> **Entries from a dataset**
________

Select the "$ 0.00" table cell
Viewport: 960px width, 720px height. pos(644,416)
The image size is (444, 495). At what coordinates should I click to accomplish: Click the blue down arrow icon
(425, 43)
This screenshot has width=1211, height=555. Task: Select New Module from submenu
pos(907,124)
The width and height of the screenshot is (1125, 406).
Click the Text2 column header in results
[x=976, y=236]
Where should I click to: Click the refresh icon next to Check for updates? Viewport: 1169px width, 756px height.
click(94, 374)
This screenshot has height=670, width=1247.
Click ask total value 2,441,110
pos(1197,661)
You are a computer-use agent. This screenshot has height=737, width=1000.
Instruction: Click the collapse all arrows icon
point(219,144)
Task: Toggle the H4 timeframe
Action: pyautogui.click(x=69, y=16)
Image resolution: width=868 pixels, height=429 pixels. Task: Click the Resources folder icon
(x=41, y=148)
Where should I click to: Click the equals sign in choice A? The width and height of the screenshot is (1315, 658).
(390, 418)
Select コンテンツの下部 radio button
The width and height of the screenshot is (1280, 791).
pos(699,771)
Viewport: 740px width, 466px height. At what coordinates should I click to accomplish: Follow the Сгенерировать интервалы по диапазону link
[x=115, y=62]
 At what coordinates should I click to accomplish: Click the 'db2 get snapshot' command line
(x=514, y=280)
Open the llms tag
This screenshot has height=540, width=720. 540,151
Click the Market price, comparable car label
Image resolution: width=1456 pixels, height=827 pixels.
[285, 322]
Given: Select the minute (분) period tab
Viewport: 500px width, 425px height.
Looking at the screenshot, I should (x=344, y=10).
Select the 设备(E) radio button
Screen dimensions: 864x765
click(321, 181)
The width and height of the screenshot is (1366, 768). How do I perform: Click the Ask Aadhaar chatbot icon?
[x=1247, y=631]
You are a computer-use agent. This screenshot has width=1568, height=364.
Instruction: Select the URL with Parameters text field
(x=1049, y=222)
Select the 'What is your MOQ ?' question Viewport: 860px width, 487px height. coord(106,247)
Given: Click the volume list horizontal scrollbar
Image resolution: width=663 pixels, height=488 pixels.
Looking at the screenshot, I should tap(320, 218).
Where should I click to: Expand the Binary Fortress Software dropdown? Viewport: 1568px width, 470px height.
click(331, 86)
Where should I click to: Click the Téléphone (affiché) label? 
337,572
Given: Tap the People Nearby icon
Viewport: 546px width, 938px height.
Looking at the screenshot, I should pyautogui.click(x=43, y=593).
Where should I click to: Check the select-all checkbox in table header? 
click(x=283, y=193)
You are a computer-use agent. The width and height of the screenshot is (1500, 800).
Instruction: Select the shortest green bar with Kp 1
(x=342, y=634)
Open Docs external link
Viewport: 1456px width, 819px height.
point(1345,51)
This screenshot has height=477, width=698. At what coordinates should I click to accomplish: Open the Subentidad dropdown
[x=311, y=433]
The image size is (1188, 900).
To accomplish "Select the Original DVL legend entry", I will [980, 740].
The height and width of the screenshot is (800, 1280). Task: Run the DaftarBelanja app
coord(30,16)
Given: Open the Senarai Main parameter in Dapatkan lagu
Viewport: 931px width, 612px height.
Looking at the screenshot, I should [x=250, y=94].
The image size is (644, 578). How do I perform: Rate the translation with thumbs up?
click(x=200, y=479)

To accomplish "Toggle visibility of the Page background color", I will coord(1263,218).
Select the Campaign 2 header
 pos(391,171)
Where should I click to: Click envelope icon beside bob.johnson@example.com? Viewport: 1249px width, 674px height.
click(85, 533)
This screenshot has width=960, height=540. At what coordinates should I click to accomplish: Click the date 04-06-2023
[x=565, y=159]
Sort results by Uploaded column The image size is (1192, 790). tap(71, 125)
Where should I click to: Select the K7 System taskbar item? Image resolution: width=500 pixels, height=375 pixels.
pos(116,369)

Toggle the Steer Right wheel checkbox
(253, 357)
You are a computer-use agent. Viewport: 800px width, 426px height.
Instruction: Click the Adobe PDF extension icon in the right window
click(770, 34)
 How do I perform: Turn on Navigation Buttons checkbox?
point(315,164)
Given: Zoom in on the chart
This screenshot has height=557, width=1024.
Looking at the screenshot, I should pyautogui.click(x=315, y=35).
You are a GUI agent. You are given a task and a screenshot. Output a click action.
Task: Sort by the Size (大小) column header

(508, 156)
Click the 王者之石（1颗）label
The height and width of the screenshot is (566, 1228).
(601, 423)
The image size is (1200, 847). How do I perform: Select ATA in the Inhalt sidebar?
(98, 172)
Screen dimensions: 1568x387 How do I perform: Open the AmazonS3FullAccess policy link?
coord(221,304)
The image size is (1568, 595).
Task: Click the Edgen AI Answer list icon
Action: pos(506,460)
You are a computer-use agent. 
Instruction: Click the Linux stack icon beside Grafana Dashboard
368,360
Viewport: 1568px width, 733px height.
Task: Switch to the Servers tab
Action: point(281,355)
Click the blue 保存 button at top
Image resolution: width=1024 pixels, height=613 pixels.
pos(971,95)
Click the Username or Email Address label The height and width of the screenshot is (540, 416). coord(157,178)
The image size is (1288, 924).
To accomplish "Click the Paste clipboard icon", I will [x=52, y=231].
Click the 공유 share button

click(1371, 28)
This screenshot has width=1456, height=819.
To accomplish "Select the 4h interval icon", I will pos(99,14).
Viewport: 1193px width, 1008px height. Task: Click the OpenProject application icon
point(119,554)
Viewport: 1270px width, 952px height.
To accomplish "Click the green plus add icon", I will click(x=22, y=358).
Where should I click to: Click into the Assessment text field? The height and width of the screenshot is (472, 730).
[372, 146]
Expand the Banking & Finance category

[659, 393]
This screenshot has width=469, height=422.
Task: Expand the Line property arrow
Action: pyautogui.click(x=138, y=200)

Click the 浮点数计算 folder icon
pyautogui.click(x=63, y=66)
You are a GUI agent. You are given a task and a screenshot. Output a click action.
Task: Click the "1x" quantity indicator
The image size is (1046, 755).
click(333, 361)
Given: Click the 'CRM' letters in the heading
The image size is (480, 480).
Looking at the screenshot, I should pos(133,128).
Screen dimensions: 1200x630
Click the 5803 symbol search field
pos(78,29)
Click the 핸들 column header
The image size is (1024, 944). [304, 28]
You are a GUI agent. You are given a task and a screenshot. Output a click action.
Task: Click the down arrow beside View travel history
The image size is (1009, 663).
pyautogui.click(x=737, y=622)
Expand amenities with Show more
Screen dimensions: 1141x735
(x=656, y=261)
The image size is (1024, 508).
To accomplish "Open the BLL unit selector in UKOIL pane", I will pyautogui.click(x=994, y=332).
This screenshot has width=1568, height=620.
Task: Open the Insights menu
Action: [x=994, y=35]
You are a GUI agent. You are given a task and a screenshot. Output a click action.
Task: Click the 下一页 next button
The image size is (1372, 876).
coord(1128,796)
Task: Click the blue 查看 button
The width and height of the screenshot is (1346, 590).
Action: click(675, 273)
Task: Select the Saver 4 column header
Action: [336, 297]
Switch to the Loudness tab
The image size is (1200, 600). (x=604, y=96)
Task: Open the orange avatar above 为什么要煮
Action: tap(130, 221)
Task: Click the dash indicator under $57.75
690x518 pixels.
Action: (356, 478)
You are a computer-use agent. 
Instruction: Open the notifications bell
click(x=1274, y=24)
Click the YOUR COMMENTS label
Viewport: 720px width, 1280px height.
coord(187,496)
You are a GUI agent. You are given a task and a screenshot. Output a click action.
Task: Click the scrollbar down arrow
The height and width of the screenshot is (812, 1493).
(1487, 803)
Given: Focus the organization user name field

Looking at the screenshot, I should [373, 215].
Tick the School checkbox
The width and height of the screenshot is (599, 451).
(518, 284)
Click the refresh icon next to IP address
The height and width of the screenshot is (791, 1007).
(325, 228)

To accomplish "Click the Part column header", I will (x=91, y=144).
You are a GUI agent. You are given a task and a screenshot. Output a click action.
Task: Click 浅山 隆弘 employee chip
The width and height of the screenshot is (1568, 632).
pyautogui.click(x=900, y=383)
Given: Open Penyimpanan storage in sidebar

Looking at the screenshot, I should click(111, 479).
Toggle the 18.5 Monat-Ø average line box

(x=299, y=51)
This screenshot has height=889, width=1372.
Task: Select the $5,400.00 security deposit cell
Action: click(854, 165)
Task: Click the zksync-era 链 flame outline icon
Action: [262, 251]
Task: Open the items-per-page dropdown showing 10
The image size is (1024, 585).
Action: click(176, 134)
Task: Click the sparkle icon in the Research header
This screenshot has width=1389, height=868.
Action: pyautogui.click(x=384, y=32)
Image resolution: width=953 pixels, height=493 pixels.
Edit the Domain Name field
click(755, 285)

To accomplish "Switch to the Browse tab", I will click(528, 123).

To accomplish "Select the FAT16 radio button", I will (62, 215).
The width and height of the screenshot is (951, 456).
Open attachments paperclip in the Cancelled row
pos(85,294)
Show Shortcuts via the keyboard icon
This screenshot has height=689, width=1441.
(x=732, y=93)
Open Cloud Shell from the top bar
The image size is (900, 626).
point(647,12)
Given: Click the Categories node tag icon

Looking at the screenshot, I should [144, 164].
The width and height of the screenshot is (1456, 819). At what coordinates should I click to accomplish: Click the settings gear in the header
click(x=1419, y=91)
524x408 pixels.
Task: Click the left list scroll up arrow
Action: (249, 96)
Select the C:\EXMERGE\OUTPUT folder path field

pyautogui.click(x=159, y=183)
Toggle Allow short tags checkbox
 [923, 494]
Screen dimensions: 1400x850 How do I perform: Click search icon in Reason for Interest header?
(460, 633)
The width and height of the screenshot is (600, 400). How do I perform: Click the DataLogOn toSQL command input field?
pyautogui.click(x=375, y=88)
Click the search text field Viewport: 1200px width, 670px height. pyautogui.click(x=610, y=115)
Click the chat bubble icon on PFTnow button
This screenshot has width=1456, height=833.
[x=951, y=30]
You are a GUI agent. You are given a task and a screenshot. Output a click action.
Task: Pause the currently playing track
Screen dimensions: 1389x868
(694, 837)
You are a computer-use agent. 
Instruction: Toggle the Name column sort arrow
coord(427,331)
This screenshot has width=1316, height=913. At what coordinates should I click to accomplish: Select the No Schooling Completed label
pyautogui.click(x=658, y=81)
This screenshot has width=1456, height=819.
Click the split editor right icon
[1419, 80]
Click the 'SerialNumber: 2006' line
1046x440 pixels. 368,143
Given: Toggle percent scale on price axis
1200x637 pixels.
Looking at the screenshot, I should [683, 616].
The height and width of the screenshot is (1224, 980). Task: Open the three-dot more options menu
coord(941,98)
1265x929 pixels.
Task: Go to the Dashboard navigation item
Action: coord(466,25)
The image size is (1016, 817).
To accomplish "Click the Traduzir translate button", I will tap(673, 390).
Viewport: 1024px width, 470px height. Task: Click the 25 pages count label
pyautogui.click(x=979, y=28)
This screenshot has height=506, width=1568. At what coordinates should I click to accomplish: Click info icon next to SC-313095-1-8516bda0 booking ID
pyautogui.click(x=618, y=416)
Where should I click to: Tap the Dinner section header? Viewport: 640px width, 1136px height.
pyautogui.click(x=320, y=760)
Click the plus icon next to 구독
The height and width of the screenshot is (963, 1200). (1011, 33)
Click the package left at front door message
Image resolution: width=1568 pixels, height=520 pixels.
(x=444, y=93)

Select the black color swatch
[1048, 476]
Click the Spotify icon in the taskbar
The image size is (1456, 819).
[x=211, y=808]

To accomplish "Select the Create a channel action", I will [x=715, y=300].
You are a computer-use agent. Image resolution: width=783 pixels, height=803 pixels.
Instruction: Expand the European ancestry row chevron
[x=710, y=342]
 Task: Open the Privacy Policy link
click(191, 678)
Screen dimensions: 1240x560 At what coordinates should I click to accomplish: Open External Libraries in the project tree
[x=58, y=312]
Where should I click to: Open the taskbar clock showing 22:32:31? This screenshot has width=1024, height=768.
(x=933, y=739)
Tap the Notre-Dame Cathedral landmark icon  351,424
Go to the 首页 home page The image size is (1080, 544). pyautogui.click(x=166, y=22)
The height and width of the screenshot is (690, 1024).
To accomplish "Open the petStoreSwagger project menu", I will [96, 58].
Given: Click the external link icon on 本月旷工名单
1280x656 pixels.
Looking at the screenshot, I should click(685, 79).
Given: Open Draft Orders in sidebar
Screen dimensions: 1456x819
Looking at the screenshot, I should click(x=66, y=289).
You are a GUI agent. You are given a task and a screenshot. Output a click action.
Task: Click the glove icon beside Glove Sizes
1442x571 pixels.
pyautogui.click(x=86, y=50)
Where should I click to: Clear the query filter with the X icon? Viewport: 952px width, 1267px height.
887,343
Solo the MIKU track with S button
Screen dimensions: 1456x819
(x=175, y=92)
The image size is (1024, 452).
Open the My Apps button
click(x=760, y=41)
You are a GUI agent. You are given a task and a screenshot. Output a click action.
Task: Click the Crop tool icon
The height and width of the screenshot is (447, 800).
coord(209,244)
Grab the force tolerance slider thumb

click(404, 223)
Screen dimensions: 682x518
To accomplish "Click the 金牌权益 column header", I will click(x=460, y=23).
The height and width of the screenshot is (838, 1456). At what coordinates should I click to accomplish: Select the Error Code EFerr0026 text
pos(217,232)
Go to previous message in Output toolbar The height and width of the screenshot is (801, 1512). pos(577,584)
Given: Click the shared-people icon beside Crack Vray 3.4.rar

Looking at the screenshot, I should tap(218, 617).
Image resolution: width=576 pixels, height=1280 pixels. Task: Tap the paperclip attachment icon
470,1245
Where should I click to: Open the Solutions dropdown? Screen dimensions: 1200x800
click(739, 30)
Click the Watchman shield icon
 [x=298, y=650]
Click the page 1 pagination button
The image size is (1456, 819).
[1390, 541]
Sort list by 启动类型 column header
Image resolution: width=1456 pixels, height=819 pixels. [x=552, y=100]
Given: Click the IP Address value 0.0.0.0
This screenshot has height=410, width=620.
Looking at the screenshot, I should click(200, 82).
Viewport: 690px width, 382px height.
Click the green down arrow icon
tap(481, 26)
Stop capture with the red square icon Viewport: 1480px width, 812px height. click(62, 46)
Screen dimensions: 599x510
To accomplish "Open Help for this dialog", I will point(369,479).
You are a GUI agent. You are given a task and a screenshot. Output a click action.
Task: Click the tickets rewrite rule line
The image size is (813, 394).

________

> **Set task**
Rewrite the data from the line with "Where should I click to: Click envelope" to the line with "pos(116,369)", keeping every line, and add 105 to each coordinate in the answers.

> **Task response**
Where should I click to: Click envelope icon beside bob.johnson@example.com? Viewport: 1249px width, 674px height.
click(190, 638)
This screenshot has width=960, height=540. At what coordinates should I click to accomplish: Click the date 04-06-2023
[x=670, y=264]
Sort results by Uploaded column The image size is (1192, 790). tap(176, 230)
Where should I click to: Select the K7 System taskbar item? Image resolution: width=500 pixels, height=375 pixels.
pos(221,474)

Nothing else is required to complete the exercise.